Final Girls

Inspired by today’s one-word prompt: Glorious

I plucked hair as blue as night off the vomit-stained sweater in my lap, focusing on the tic tac clap of my roommate’s pacing sandals. The ER doors stretched open, presenting the yawning nurse who led us back.

In the medicinal stillness of the hall, I thought of the cold outside and wrapped robe fingers around my waist. In the hospital bed, a boy from our hall lie unconscious as he threw up into a plastic bag tied around his neck. My roommate and I shared a sickened glance. I checked the time, a quarter past three A.M.

Two hours ago, we had been in bed.

“Did you see her Snapchat story?” My roommate showed me a video of a friend of a friend, some boy we knew passed out on the floor, people playing beer pong off his head.

“Is he okay?” I opened the app and went to view the story for myself. “I’m going to call her and see if he’s okay.”

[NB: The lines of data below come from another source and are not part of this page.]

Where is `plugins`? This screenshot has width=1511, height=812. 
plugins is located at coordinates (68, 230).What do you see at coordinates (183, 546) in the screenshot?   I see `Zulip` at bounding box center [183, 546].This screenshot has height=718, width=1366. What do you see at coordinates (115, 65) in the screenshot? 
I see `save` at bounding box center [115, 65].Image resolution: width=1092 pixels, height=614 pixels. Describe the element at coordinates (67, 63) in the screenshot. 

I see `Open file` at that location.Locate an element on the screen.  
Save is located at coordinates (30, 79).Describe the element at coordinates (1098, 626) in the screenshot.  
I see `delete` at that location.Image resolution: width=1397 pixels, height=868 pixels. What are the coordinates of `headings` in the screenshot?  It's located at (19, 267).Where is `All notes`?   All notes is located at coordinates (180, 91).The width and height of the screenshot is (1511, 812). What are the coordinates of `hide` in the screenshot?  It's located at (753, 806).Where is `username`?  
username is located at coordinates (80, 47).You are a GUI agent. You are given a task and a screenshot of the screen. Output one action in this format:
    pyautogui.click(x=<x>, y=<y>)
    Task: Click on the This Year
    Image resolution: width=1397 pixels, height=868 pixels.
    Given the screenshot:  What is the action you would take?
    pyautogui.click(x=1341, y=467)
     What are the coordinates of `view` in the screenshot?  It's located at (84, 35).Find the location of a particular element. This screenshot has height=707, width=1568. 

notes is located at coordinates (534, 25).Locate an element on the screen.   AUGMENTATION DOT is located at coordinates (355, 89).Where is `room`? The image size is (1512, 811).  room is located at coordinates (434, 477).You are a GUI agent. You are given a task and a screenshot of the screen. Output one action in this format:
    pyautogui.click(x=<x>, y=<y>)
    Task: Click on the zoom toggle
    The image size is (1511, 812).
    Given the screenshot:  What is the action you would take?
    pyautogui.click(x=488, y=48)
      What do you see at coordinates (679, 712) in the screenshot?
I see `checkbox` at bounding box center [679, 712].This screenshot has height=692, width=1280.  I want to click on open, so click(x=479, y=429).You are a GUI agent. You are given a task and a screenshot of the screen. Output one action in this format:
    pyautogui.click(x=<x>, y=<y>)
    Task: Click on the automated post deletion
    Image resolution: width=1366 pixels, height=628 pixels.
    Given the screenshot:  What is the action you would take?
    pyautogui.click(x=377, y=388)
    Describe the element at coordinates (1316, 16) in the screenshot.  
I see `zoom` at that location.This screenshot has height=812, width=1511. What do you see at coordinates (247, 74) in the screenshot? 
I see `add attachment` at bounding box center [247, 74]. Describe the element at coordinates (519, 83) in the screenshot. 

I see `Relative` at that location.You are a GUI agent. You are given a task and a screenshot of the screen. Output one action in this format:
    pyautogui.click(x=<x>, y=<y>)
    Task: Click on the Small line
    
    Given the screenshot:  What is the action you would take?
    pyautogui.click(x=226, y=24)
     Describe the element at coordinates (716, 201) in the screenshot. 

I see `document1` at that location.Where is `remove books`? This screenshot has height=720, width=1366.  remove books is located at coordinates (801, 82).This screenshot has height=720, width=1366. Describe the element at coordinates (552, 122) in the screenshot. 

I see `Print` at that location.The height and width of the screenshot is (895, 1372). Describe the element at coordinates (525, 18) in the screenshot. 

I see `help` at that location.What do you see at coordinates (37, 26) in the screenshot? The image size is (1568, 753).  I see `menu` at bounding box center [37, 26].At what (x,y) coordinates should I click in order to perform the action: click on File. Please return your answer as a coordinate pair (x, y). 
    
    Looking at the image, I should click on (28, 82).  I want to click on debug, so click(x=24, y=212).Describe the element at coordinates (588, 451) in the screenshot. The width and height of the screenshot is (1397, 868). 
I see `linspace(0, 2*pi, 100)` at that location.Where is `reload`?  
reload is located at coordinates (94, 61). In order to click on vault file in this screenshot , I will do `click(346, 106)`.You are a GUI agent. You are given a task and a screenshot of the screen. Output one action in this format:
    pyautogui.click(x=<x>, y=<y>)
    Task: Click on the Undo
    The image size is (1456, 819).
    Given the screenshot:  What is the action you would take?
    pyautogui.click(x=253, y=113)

Instead, I got voicemail and a drunken message that the boy’s roommate was driving him back to campus right now. Six minutes later, I got a call from his roommate that they were downstairs, and they needed help. My roommate and I threw on jackets, slid on sandals, and darted down dark stairs.

At the back entrance to our dorm, the boys were there pulling our inert friend onto the pavement. We ran up to them, grabbing shirts and making accusations.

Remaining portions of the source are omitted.